- _Given exercise 1_
In the records, rewrite the lines from the line with "Screen dimensions: 1519x825" up to and including the line with "point(329,399)", swapping "chat bubble" for "speech bubble" and keeping everything else the same. Leave the pictures out of your answer.

- _Text_
Monday, July 8, 2024

Wal-Mart Cheated by Own Chatter-Cheat. Hoot.

At some point during the long holiday weekend some of us went to Wal-Mart. Fireworks were popping outside. Store employees were blaring at people to shop fast and get out--the store would be closing in another hour. Obviously they wanted to go out and watch the fireworks rather than watch the cash registers. At any given time only one employee was actually tending a cash register. 

As usual I placed one item at a time on the counter and watched to see that Chatty Cathy scanned each item only once. As often happens, Chatty Cathy found this terribly distracting and intimidating.

These yappy cashiers always claim that they feel a need for reassurance that they are human, and that that's why they chatter like monkeys. Learning to work in silent dignity like a human being might help them feel more secure in their species identity. Their body shapes look human to me, but they need to work on specifically human skills like being able to concentrate on their job instead of fretting about the little status displays that are of such concern to dogs and monkeys.

Though clearly not Highly Sensory-Perceptive, "Cathy" was able to see that I was intentionally withholding eye contact and watching the cash register. A smarter or nicer girl would have taken this as a tactfully silent reminder to her to focus on her job and not try to play the chatter-cheat game--distracting the customer from "mistakes" in her own favor. Cathy compulsively displayed the lack of a healthy sense of shame by persistently chattering, even running around the end of the counter and having to be told to stay in her place. Blessed with enough sadism to enjoy watching how badly extroverts can humiliate themselves before they just shut up and act like human beings, I watched the cash register more closely, expecting to catch Cathy trying to cheat me anyway. 

A fully human mind can accept that, when people sign contracts to work as employees in big chain stores, they are entering an unequal relationship with the stores' customers. Their emotional feelings, and particularly their self-esteem, are of no importance to the customers. We think it's good that they are employed, we prefer letting them add up purchases and make change to letting machines do it, but their social lives are of no interest to us. They need to conduct their social lives on their own time. Finding people who care about their feelings is up to them. As customers we care about finding what we want to buy, paying for it without being cheated, and taking it home.

But something goes wrong in the fetal brains of people like Cathy. Lacking clear senses of who they are and what they're meant to be doing, their consciousness beats about in what seems to be continual fear that other people are going to attack them. Their social status displays are bids for control of situations in which they need, instead, to work through their fear of not having control. They badly need to learn to deal with the fact that other people are not interested in them. They tremble visibly with frustration when customers break up the bad thought pattern many stores allow them to form while working as cashiers, "I can manipulate this person into making conversation with me as if I were the person's equal, while at the same time cheating the person out of money; I don't have to feel afraid of this person because I'm so clever--enough to cheat the person even if I don't need and don't take home the money."

(Word and item position data)

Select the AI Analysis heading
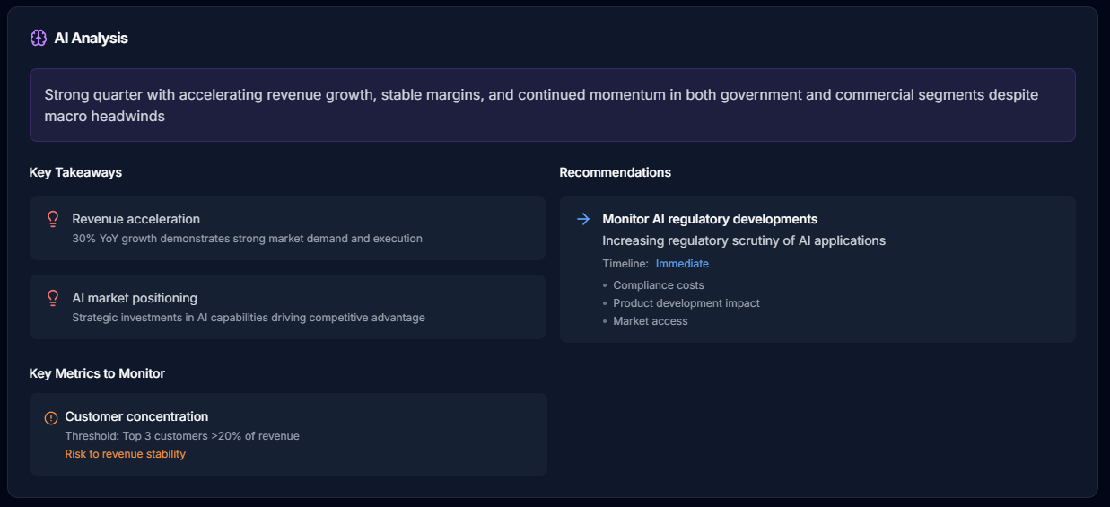This screenshot has width=1110, height=507. click(x=91, y=38)
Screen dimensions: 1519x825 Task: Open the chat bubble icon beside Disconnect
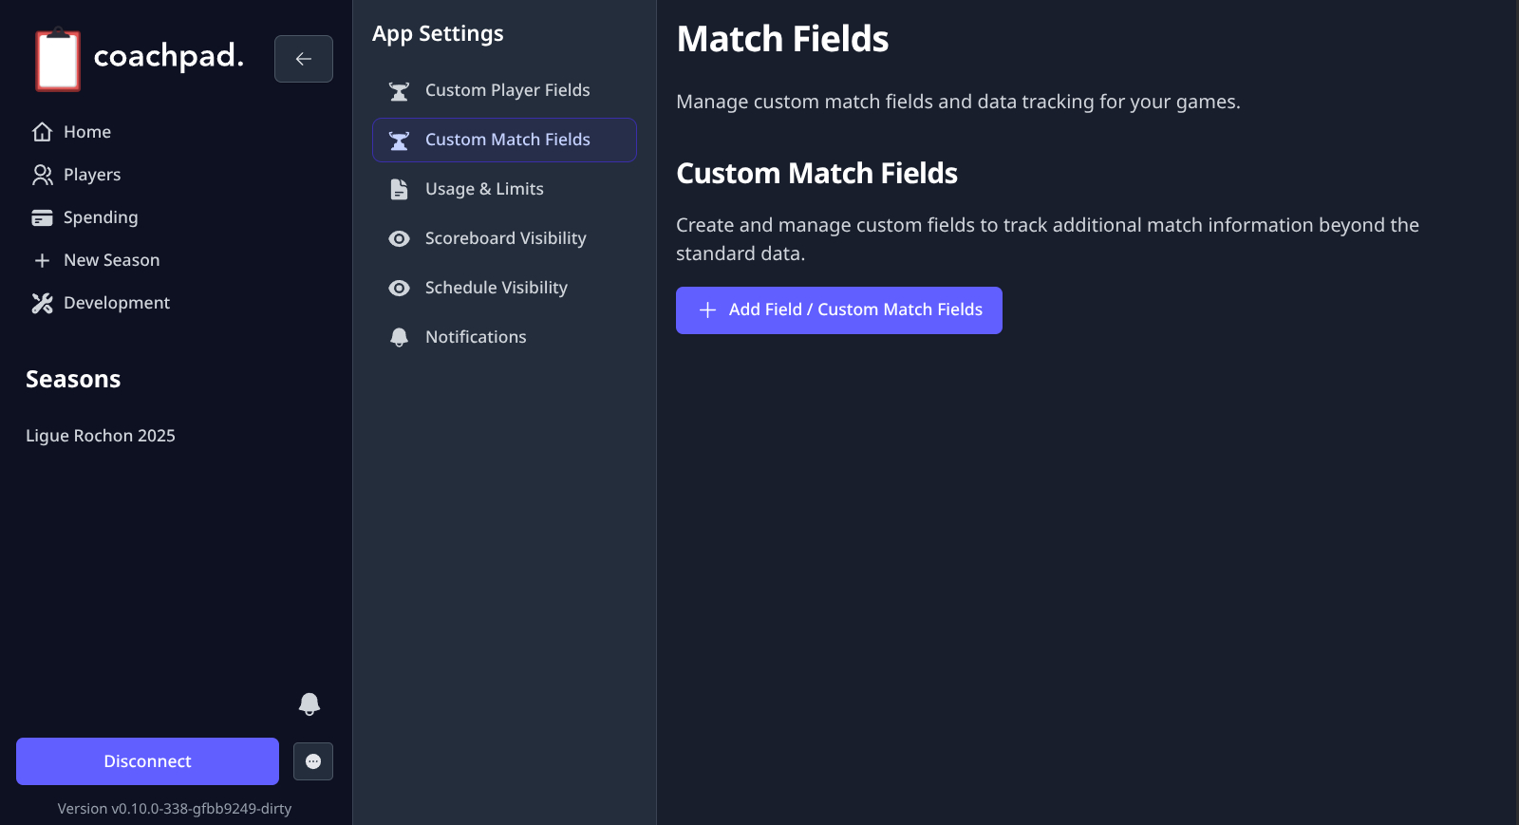pyautogui.click(x=313, y=761)
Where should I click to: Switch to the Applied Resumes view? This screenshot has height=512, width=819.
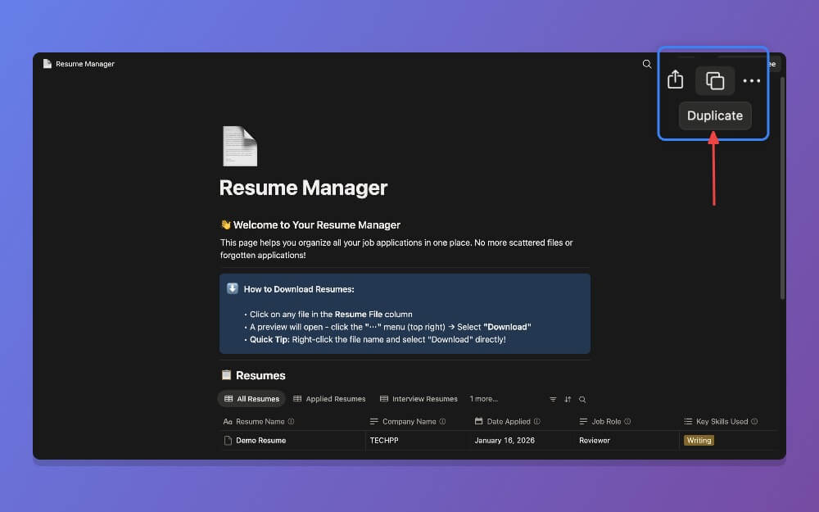point(329,399)
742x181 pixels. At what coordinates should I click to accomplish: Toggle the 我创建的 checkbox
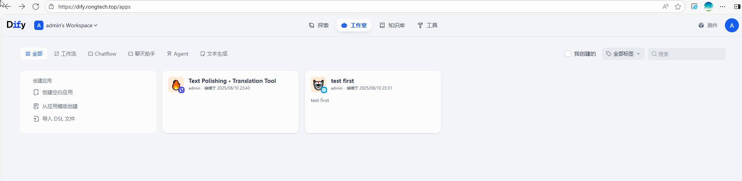pos(568,54)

- _Given exercise 2_
Output the passage of the Wal-Mart post from "At some point" up to and including "distracting and intimidating.", word for word.

- _Answer 1_
Screen dimensions: 1519x825 Task: Open the speech bubble icon beside Disconnect
pyautogui.click(x=313, y=761)
Where should I click to: Switch to the Applied Resumes view? This screenshot has height=512, width=819.
point(329,399)

- _Answer 2_
At some point during the long holiday weekend some of us went to Wal-Mart. Fireworks were popping outside. Store employees were blaring at people to shop fast and get out--the store would be closing in another hour. Obviously they wanted to go out and watch the fireworks rather than watch the cash registers. At any given time only one employee was actually tending a cash register. 

As usual I placed one item at a time on the counter and watched to see that Chatty Cathy scanned each item only once. As often happens, Chatty Cathy found this terribly distracting and intimidating.